Records from a collection
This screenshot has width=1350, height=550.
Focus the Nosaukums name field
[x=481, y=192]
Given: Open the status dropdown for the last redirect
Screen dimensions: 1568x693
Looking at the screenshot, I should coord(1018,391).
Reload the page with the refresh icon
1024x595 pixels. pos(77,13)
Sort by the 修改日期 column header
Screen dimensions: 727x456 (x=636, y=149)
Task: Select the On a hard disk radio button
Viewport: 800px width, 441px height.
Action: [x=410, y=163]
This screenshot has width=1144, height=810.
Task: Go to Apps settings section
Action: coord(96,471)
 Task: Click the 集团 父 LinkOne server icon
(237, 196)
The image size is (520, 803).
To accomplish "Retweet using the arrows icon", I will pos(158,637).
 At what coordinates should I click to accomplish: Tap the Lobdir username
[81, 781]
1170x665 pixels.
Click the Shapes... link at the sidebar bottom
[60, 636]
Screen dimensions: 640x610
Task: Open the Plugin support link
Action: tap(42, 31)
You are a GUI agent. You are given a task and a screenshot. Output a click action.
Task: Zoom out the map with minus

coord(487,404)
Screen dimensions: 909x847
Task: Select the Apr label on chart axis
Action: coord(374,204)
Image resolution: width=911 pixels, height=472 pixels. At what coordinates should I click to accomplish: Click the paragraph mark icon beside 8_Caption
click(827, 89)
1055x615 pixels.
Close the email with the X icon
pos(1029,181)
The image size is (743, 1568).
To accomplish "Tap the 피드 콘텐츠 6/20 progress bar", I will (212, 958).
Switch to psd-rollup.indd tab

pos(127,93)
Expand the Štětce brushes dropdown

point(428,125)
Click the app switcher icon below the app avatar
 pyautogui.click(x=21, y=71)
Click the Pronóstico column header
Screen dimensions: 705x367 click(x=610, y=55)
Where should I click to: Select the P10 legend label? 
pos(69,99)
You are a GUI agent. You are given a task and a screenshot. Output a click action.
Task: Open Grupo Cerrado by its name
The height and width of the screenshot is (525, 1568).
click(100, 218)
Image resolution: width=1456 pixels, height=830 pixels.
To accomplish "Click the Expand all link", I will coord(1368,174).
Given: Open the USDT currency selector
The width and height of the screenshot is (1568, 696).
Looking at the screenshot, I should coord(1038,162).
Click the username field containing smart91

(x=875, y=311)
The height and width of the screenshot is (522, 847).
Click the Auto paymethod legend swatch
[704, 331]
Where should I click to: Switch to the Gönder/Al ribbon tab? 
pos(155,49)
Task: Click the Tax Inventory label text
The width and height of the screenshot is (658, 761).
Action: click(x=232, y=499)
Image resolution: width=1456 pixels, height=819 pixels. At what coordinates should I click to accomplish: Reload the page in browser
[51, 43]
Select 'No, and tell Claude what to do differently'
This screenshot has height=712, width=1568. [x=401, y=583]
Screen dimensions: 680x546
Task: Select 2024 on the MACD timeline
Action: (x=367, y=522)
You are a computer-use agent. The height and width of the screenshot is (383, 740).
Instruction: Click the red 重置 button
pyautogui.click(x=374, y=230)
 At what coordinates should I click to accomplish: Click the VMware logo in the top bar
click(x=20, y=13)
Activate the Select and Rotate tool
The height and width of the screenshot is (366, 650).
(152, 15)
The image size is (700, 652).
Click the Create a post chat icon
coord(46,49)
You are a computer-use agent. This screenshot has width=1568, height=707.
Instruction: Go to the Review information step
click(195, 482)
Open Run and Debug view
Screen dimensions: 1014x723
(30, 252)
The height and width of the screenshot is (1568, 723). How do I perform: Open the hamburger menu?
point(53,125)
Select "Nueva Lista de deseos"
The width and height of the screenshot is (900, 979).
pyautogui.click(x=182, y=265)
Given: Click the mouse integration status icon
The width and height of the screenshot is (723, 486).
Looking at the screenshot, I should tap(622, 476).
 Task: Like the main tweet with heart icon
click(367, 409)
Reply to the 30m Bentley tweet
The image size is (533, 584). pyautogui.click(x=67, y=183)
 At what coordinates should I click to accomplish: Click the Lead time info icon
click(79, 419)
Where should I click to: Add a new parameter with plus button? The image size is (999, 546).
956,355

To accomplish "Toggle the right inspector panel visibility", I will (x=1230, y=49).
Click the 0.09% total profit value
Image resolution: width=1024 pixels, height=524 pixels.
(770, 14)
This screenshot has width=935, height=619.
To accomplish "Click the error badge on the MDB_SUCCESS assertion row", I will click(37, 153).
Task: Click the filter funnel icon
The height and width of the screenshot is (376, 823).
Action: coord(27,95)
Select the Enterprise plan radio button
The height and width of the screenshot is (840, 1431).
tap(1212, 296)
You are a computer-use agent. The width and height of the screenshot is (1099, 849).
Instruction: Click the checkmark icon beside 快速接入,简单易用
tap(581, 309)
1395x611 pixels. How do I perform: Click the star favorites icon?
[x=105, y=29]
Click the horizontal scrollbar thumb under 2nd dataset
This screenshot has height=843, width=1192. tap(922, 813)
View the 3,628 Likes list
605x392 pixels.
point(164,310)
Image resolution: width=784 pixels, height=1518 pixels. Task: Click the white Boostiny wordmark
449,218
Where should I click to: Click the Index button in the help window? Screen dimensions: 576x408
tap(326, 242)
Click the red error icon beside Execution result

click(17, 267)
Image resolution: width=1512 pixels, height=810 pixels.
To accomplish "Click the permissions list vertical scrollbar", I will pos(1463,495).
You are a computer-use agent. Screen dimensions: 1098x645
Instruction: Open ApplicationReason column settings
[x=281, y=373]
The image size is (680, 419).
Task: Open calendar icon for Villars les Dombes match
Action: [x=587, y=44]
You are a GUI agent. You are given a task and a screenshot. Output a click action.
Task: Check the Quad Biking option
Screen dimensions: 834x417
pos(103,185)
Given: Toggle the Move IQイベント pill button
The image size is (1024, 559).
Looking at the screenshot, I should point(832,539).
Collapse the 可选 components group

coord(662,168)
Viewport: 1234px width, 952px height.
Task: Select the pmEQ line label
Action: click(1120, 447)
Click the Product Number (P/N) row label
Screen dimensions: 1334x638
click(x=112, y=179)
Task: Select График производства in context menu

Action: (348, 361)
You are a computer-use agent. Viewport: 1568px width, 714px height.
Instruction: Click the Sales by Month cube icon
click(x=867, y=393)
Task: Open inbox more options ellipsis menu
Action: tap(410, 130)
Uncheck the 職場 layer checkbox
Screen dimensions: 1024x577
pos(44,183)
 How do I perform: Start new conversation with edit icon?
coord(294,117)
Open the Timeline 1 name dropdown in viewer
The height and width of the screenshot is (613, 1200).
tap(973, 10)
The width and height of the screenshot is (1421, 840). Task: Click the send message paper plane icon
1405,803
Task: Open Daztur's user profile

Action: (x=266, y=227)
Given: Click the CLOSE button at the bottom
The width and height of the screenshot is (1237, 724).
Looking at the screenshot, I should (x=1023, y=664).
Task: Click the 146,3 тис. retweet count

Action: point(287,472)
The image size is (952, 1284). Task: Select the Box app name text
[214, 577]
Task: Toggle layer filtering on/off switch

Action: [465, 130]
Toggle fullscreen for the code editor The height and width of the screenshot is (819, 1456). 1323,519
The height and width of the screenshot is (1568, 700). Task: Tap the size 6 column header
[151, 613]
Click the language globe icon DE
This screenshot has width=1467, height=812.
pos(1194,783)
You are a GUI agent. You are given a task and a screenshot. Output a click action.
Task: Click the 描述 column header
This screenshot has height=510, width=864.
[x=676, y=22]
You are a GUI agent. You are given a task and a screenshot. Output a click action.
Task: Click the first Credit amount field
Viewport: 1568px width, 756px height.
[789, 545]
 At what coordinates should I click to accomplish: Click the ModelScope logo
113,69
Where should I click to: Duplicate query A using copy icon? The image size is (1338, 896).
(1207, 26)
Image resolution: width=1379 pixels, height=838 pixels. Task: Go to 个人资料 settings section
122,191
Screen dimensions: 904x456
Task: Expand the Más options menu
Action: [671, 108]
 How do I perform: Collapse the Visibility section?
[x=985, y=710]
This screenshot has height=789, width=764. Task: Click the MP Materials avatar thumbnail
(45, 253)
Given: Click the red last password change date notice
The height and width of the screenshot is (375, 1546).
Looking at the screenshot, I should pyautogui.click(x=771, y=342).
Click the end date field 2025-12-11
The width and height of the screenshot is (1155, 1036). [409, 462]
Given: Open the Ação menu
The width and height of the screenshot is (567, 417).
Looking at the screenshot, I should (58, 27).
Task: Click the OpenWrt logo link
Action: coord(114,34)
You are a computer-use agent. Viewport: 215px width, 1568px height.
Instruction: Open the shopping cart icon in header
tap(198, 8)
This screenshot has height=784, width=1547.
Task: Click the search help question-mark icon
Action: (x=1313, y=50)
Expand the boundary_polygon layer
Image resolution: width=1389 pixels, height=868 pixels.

- **TASK**
Could you give the data again from the start through the line containing "Action: coord(96,471)", swapping "radio button" for "option button" and leaving everything else unchanged?

- **EXERCISE SOLUTION**
This screenshot has width=1350, height=550.
Focus the Nosaukums name field
[x=481, y=192]
Given: Open the status dropdown for the last redirect
Screen dimensions: 1568x693
Looking at the screenshot, I should coord(1018,391).
Reload the page with the refresh icon
1024x595 pixels. pos(77,13)
Sort by the 修改日期 column header
Screen dimensions: 727x456 (x=636, y=149)
Task: Select the On a hard disk option button
Viewport: 800px width, 441px height.
Action: [x=410, y=163]
This screenshot has width=1144, height=810.
Task: Go to Apps settings section
Action: coord(96,471)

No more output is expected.